Cinema di resistenza, di militanza, appassionato e politico, dalla cospicua filmografia, che anche recentemente si è arricchita di titoli preziosi (e, ancora una volta, del tutto assenti dalla distribuzione italiana…, salvo West Beyrouth di Ziad Doueiri). Con Maarek Hob (Nei campi di battaglia, 2004) ha fatto il suo esordio nel lungometraggio (dopo sei cortometraggi, tra finzione e documentari) Danielle Arbid. Ambientato nella Beirut del 1983, è un film che descrive, nella quotidianità instabile determinata dalla guerra, le relazioni d'amicizia e sentimentali di due ragazze, la dodicenne Lina e la diciottenne Siham, e i loro ambienti familiari. Film dai tocchi leggeri, e dunque profondi, fatto di sensualità e sfumature, morbidezze nel seguire con complicità le avventure delle due giovani protagoniste e dei personaggi che ruotano attorno a loro, e le tensioni, gelosie, incomprensioni che si creano. Maarek Hob è un'opera prima di rara sensibilità che ha rivelato una regista di talento.

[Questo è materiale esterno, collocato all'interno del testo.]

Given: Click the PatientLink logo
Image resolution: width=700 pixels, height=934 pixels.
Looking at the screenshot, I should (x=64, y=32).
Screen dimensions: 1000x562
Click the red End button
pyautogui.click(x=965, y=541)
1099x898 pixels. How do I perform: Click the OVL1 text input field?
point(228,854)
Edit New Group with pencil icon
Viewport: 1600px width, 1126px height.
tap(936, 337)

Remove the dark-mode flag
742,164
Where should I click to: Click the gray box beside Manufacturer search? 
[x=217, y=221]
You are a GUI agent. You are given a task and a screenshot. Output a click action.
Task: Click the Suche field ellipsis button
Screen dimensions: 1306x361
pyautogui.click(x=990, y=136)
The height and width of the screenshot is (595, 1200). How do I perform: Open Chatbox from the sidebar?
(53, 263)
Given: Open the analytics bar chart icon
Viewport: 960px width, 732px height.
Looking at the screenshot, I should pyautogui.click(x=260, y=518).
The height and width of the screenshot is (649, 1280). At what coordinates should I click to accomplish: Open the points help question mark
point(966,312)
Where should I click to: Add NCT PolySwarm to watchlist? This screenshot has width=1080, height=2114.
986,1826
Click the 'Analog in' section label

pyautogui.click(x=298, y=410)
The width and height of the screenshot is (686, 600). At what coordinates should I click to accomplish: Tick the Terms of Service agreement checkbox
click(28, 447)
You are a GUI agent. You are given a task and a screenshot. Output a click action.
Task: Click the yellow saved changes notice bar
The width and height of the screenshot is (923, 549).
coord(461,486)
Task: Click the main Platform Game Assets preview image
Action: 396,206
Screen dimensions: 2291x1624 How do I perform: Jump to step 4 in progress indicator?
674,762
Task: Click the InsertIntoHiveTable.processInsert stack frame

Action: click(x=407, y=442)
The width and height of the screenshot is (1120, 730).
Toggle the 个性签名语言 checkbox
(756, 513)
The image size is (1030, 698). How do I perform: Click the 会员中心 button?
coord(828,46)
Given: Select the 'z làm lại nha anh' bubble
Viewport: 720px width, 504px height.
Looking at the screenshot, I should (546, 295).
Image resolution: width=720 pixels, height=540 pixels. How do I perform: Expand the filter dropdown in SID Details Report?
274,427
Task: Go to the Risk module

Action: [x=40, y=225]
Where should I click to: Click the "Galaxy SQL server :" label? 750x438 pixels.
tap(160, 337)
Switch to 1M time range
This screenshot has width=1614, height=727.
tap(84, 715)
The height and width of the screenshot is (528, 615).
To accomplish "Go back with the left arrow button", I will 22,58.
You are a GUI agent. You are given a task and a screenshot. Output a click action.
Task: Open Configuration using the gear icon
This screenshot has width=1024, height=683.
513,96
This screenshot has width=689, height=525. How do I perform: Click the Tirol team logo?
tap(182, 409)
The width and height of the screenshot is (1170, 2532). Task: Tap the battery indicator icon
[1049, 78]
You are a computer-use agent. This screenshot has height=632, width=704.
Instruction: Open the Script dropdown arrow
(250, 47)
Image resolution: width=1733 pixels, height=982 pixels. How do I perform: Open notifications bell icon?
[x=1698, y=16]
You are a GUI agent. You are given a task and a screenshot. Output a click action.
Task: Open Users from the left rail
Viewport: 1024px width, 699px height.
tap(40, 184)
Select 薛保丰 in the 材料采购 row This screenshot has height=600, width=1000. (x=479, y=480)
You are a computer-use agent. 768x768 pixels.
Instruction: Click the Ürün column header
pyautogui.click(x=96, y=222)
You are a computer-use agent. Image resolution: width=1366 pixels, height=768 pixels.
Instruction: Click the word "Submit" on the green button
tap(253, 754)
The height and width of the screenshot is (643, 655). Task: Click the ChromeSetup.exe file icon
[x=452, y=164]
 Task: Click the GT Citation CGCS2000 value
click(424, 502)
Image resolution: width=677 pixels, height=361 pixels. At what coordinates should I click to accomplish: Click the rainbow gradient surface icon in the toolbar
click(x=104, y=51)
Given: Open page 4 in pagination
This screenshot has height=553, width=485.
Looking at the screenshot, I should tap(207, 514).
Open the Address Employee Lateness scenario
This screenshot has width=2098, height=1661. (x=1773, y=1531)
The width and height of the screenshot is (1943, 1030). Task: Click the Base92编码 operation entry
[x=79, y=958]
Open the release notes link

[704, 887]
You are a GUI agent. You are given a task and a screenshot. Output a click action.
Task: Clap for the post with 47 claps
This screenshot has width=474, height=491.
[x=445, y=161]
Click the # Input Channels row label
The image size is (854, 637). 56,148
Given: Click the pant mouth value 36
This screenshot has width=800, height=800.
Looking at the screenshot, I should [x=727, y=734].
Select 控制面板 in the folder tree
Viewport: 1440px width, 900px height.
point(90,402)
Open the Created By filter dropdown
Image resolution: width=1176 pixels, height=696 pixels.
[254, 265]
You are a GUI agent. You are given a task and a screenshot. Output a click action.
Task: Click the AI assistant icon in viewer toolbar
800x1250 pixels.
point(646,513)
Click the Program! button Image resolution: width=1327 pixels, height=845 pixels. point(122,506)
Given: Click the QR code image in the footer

Lavorano in coppia da diverso tempo – come docenti di sceneggiatura e videoarte e come registi – Joana Hadjithomas e Khalil Joreige, immergendosi nella memoria del loro Paese con il documentario e con la finzione. Significativi, nel primo caso, e con uno sguardo politico che si contamina con la videoarte, Khiam (2000), ovvero la prigione del Sud del Libano che sfuggiva al controllo internazionale, gestita dalle milizie cristiane sostenute da Israele, e El film el mafkoud (Il film perduto, 2003), video-diario nel viaggio soggettivo degli autori alla ricerca delle bobine di un loro film che non si trovano più. Nel secondo caso, e partendo ancora da una vicenda personale, il lungometraggio A perfect day (2005), ambientato nella Beirut dei giorni nostri, dove vivono, o meglio trascorrono le loro giornate senza l'intenzione o la forza di reagire, il venticinquenne Malek e la madre Claudia, personaggi annientati dalla scomparsa (nel senso di sparizione, forse di morte…) del padre/del marito durante la guerra del Libano, quindici anni prima.
La guerra ri-appare evocata anche negli spazi di un film di tutt'altro genere, Bosta (Autobus, 2005), commedia popolare, molto colorata e con numeri musicali, diretta da Philippe Aractingi. Un antico autobus viene rimesso a nuovo per una tournée musicale attraverso il Libano, voluta dal figlio di un celebre maestro di danza (che fu ucciso da una bomba, e la sua scuola saltò in aria) che raduna alcuni ex ballerini per dare nuova vita a una danza tradizionale. Film sospeso tra presente e passato, tra memoria e sensi di colpa, con cenni al Libano della guerra e desiderio, necessità di lottare. A bordo di un autobus simbolo di memoria che, corpo fuori dal tempo, si rimette in cammino in un viaggio individuale e collettivo di r/esistenza.